Synthesis of DNA-encoded screening libraries

Abstract

The discovery of small organic molecules capable of binding to specific biological targets represents a decisive step towards the development of novel therapies for the treatment of human diseases. However, identifying such small bioactive molecules is often a complex process involving numerous challenges, including low-affinity binding to target proteins. This necessitates the development of effective and powerful strategies to generate large sets of chemical compound libraries and novel screening methodologies to identify binding molecules. High throughput screening (HTS) has proven to be a powerful tool in facilitating the screening of large compound collections against disease-related protein targets.
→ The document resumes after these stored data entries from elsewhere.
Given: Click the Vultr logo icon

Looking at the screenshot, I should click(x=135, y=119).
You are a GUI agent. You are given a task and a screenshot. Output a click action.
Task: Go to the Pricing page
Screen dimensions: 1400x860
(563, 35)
However, HTS has many requirements that must be fulfilled, including: miniaturized and compatible assay formats, an infrastructure with a high degree of automatization, large-scale data analysis, and trained staff. Owing to these significant technical and financial requirements, new technologies to facilitate ligand discovery that can be implemented in the academic sphere are highly desirable. In this regard, technologies based on DNA encoded chemical libraries (DELs) offer a considerable advantage over conventional HTS technologies as they are rapid, cost-effective, and employ user-friendly screening logistics. Two points in particular make the screening of DNA-encoded libraries attractive. Firstly, large numbers of compounds can be pooled and screened, so that a dedicated infrastructure for handling of compound libraries is unnecessary. Moreover, only one assay format is required for all protein targets facilitating assay development. Hits emerging from the selection assay must be validated in additional assays and may serve as lead compounds for further development towards probes or even therapeutic agents.